C’est sur ces Zafirabay qui occupaient le bas-Andranofôtsy que cette présente étude va porter. En 2004, alors que j’assistais à la cérémonie de fañokoaraña célébrée pour Martin Malo, décédé en 1999, que l’envie de mener une étude sur ce rituel du fañokoaraña chez les Zafirabay d’Andranofôtsy est née. Martin Malo était le zama « oncle maternel » de ma propre mère. Par la suite, j’ai été admis en Unité de Formation et de Recherche (UFR) Anthropologie Sociale et Culturelle (Département d’Études Culturelles) au sein de la Faculté des Lettres et Sciences Humaines d’Antananarivo en 2008, et l’occasion d’approfondir ce sujet s’est ainsi présentée.

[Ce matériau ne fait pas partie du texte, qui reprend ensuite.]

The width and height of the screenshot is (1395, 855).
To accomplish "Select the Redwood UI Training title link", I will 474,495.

PRÉSENTATION HISTORIQUE DU TERRAIN
Dans ce travail, il ne s’agit pas de refaire l’histoire de la baie d’Antongil. Cette partie va plutôt consister à partir de ces temps anciens pour mieux comprendre le présent des Zafirabay d’Andranofôtsy. Les raisons en sont :
D’abord, puisque « c’est la structure même des faits sociaux qui me semblent produire les situations historiques,… » (Baré, 1980 : 4). Ensuite, « (…) d’une part, parce que les événements historiques sont souvent la cause d’une certaine érosion sociale qui explique des phénomènes de mutation ou de transformation des systèmes d’organisation ; d’autre part, parce que les formes actuelles des formes du pouvoir régional sont, sinon des transpositions des anciennes catégories politiques, tout au moins les produits d’une idéologie qui servit la cause du pouvoir souverain durant la période dynastique » (Sophie Goedefroit, 1998 : 22).

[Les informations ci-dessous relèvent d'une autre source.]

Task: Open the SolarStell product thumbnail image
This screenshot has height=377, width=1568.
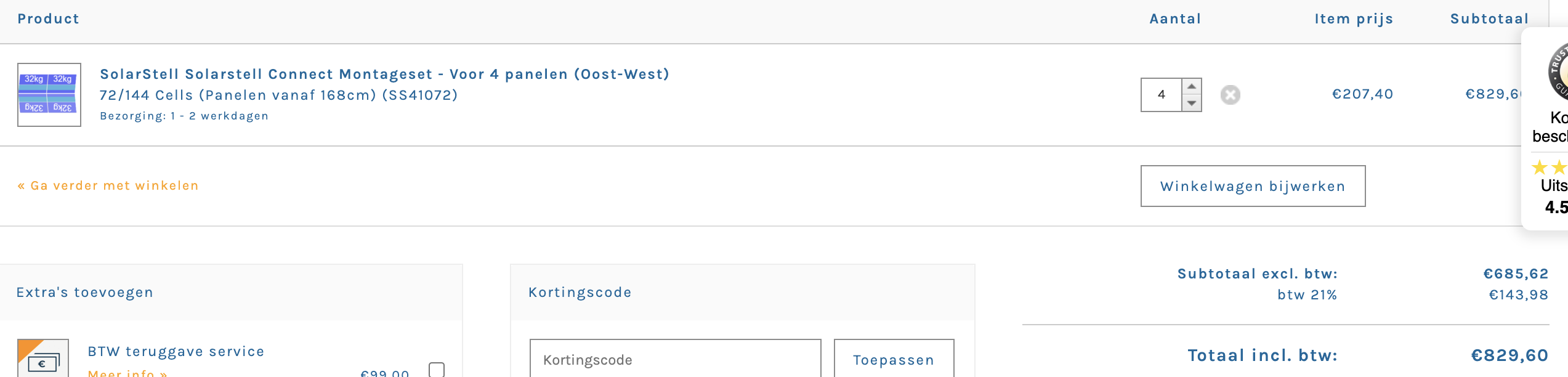Action: [49, 95]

LES ZAFIRABAY ET LA BAIE D’ANTONGIL
Depuis l’aube du XVIIe siècle, les Européens fréquentèrent déjà l’actuelle Baie de Mangabe (à l’époque, elle s’appelait encore Baie d’Antongil). Du point de vue administratif, au fond de cette baie, la ville de Maroansetra (dénomination officielle ou Marantsetry (toponyme local) est le chef-lieu du District. À son état actuel, Maroantsetra constitue le District le plus septentrional de la région d’Añalanjirôfo. Marantsetry vient de deux mots : maro (beaucoup, abondant) et antsetry, selon Totomainty, ancienne appellation de sabôha « sagaie ».

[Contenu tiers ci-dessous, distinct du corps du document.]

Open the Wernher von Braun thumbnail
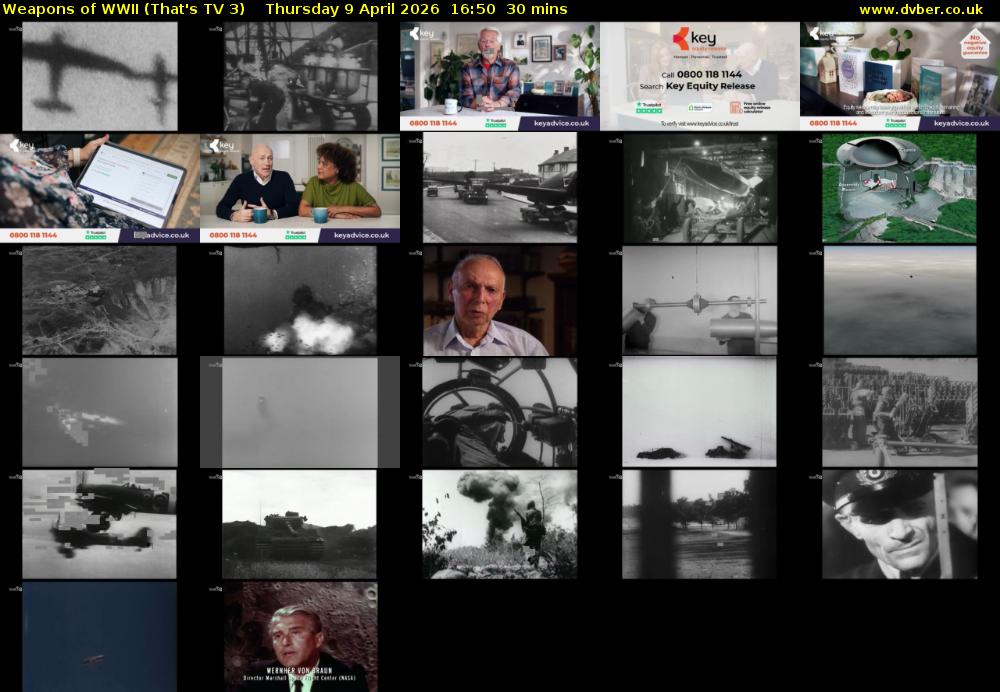The image size is (1000, 692). 300,636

D’après Abinal et Malzac, antsetra se traduit en « sagaie », « lance ». Marantsetry signifie littéralement donc « là-où-il-y-a-beaucoup-de-sagaies ». Les autochtones selon la description reprise par Grandidier : « …allant à la guerre, ayant un grand écu des bois auquel est en haut un trou cannelé afin de pouvoir librement voir par iceluy. C’est un peuple robuste et bien fermé. Leurs armes sont telles les javelines longues deux brasses, avec un large fer émoulu » (Grandidier, 1903 : 202). A fortiori, les sagaies formaient donc des armes portatives des Antimaroa à l’époque. Vers la deuxième moitié du 18e siècle, Mayeur témoigne « ils n’ont point quitté la sagaie pour l’arme à feu que nous avons apportée. Le fusil, disent-ils, est sujet à rater et l’humidité gâte la poudre » (Froberville, 1921 : 97).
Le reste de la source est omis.